= Max Maximilian =

German actor

Max Maximilian (born Franz Kuhn; 23 September 1885 – 25 June 1930) was a German singer, actor and director.

==Career==
Maximilian was born in Cologne and began his career as a singer and stage actor. He made his stage debut on 20 October 1905 at the Stadttheater Passau performing in operettas. In 1906 he moved to the Studienhaus in Coburg, in 1907 to Pirmasens, in 1908 to the Meininger Residenztheater, and in 1909 as an operetta singer at the Bochum City Theater. In 1910 he followed a call to Speyer, and 1911 to Wittenberge, where he was also allowed to stage plays as a director, and in 1912 to Munich, where he stayed until 1914 and also proved himself as a director and actor.

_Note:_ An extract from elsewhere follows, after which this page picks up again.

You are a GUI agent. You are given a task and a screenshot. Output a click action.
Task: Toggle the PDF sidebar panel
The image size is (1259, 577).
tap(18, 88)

In the last few years before the outbreak of World War I, Max Maximilian turned to the new medium of film. There he covered the entire range of supporting roles: he played fathers and subordinate service providers, seamen and miners, shady characters and police gendarmes. In the 1920s Maximilian occasionally worked as an assistant director (e.g. in 1922 for the film Der Absturz) or as a production manager (e.g. in 1924 for Garragan and 1926 for Der Student von Prag).

Maximilian died in Berlin in 1930, aged 44.

==Selected filmography==
- Rose Bernd (1919)
- Monika Vogelsang (1920)
- Garragan (1924)
- Slums of Berlin (1925)
- The Student of Prague (1926)
- Children of No Importance (1926)
- People to Each Other (1926)
- The Poacher (1926)
- The Sporck Battalion (1927)
- The Long Intermission (1927)
- Aftermath (1927)
- The Catwalk (1927)
- Orient Express (1927)
- Mata Hari (1927)
- That Was Heidelberg on Summer Nights (1927)
- Luther (1928)
- Modern Pirates (1928)
- Cry for Help (1928)
- Violantha (1928)
- Volga Volga (1928)
- Pawns of Passion (1928)
- Eddy Polo in the Wasp's Nest (1928)
- Lemke's Widow (1928)
- Guilty (1928)
- The Beaver Coat (1928)
- Under the Lantern (1928)
- Escape (1928)
- Docks of Hamburg (1928)
- Mary Lou (1928)
- Sajenko the Soviet (1928)
- Eva in Silk (1928)
- The Veil Dancer (1929)
- Archduke John (1929)
- Dawn (1929)
- Youth of the Big City (1929)
- The Hero of Every Girl's Dream (1929)
- Woman in the Moon (1929)
- Painted Youth (1929)
- The League of Three (1929)
- What a Woman Dreams of in Springtime (1929)
- The Ship of Lost Souls (1929)
- Roses Bloom on the Moorland (1929)
- Witnesses Wanted (1930)
- The Tiger Murder Case (1930)

==Bibliography==
- Waldman, Harry. Maurice Tourneur: The Life and Films. McFarland, 2001.